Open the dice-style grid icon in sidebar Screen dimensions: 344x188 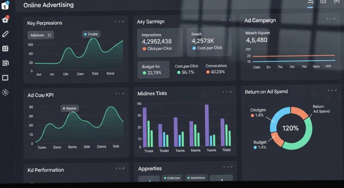pos(5,48)
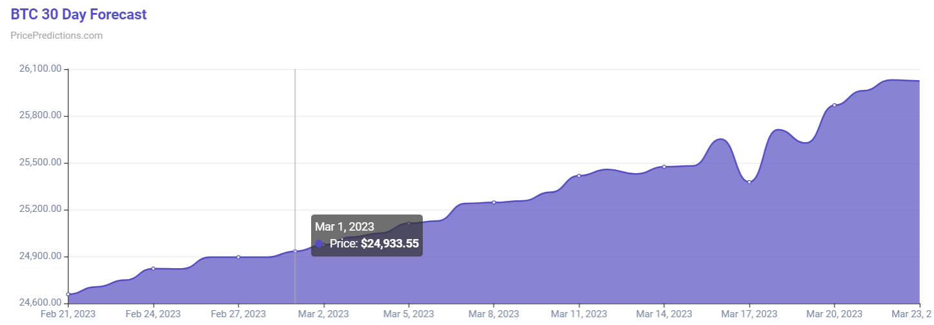
Task: Select the Mar 17, 2023 dip data point
Action: point(749,182)
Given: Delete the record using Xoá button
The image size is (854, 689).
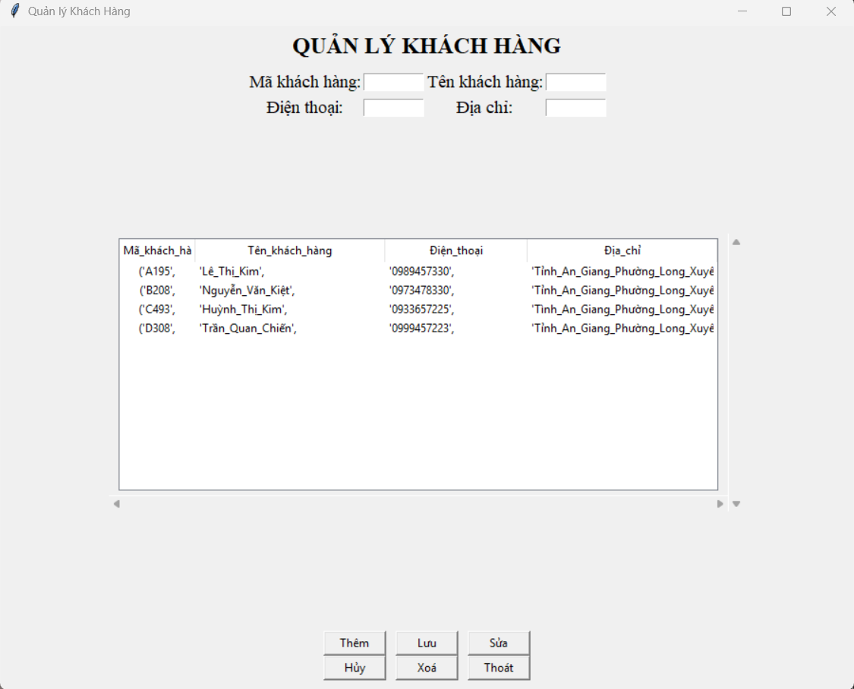Looking at the screenshot, I should (427, 668).
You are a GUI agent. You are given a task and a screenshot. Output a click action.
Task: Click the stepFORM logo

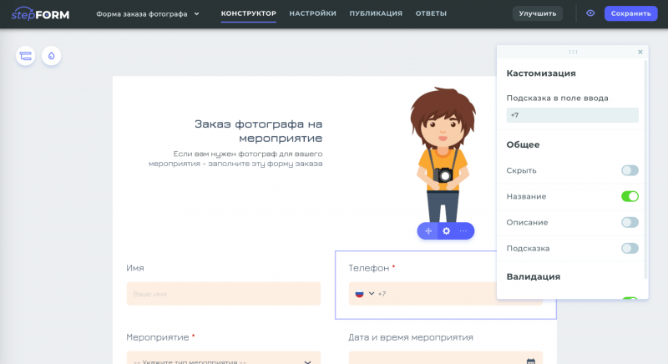pyautogui.click(x=40, y=13)
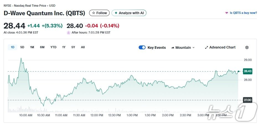Image resolution: width=261 pixels, height=125 pixels.
Task: Click the pink icon beside 'Is QBTS a buy now?'
Action: [x=227, y=13]
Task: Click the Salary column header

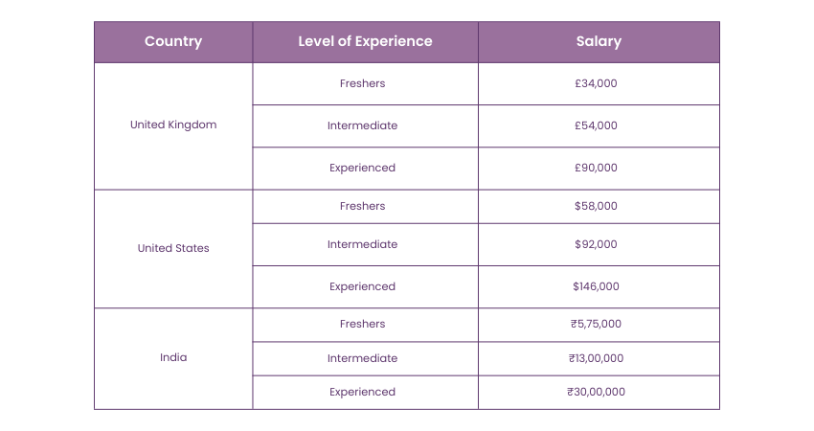Action: 599,41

Work request. Quote verbatim the final run of lines in the material above, from the line that contains "You are a GUI" through the very last line, excluding any pictures.

Task answer.
You are a GUI agent. You are given a task and a screenshot. Output a click action.
Task: Click the stepFORM logo

pyautogui.click(x=40, y=13)
Image resolution: width=261 pixels, height=125 pixels.
Task: Click the pink icon beside 'Is QBTS a buy now?'
Action: [x=227, y=13]
Task: Click the Salary column header

Action: 599,41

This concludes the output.